REPUBLIKA.CO.ID, Organisasi Kesehatan Dunia (WHO) dikabarkan berencana menyatakan virus monkeypox atau cacar monyet sebagai darurat kesehatan global. Hal itu menuai banyak kritik, mengingat virus ini telah lama muncul di negara-negara miskin, seperti Afrika dan Nigeria.
WHO dianggap terkesan “pilih kasih” dalam menangani wabah tersebut. Sekarang, karena telah menyebar ke berbagai negara, WHO baru menangani virus ini secara serius.
"Ketika suatu penyakit menyerang negara berkembang, itu bukan keadaan darurat. Itu hanya menjadi keadaan darurat ketika negara maju terkena dampaknya," kata Profesor Emmanuel Nakoune, penjabat direktur Institut Pasteur di Bangui, Republik Afrika Tengah, yang menjalankan uji coba pengobatan cacar monyet, seperti dikutip dari Reuters, Kamis (23/6/2022).
Meski begitu, Nakoune tetap menganggap penting bagi WHO untuk menyatakan monkeypox sebagai keadaan darurat. Menurut dia, jika ada dorongan politik untuk berbagi secara adil, maka antara negara maju dan berkemban, masing-masing akan dapat diuntungkan.
Dilansir dari laman LA Times, Oyewale Tomori, ahli virologi Nigeria juga mengkritik WHO yang tidak serius menangani virus sejak bertahun-tahun lalu. Cacar monyet pernah muncul kembali di Nigeria pada 2017.
“Agak aneh jika WHO baru memanggil ahlinya ketika penyakit itu muncul di negara-negara kulit putih,” kata Tomori.
David Fidler, seorang rekan senior dalam kesehatan global di Dewan Hubungan Luar Negeri juga menyebut perhatian WHO saat ini dapat secara tidak sengaja memperburuk kesenjangan antara negara kaya dan miskin. Kesenjangan ini juga sebenarnya terlihat selama penanganan Covid-19.

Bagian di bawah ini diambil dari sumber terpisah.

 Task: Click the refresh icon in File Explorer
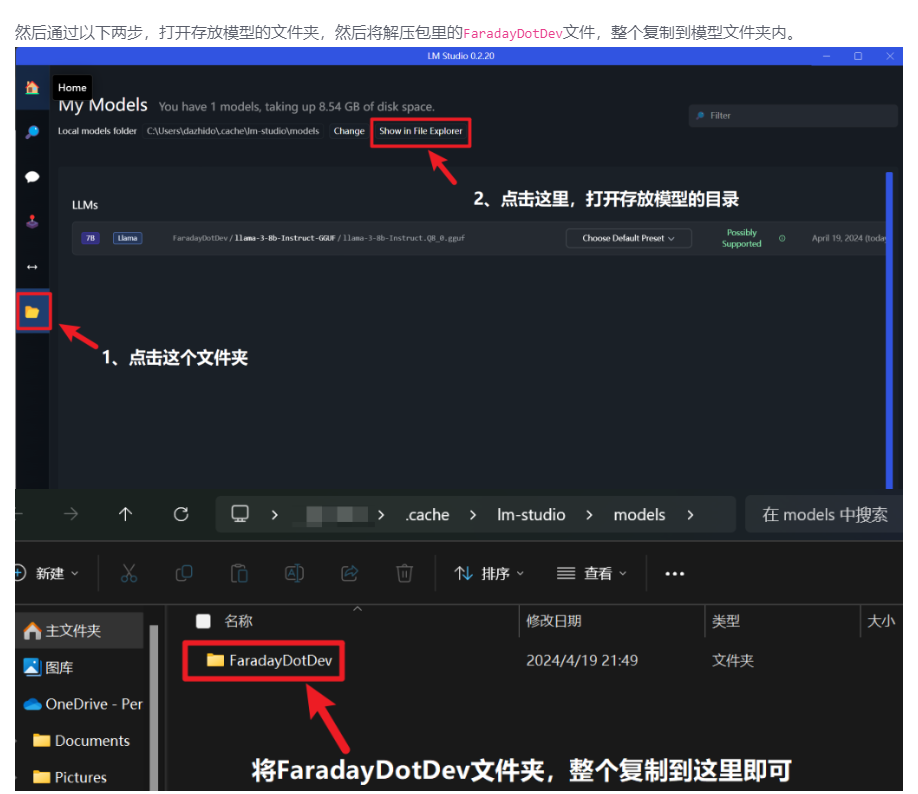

“Mungkin ada alasan yang sah mengapa WHO hanya membunyikan alarm ketika cacar monyet menyebar ke negara-negara kaya, tetapi ke negara-negara miskin, itu terlihat seperti standar ganda,” ujar dia.
WHO akan mengadakan pertemuan tertutup para ahli pada Kamis malam waktu setempat di Jenewa. Masih belum jelas kapan keputusan itu akan diumumkan.
Pertemuan komite darurat pada Kamis (23/6/2022), termasuk melibatkan para ahli dari daerah yang paling terkena dampak, dan juga telah berkonsultasi dengan para ilmuwan termasuk Nakoune.
Para ahli akan membuat rekomendasi kepada Direktur Jenderal WHO Tedros Adhanom Ghebreyesus, yang nantinya menciptakan keputusan akhir apakah akan menentukan status darurat atau tidak.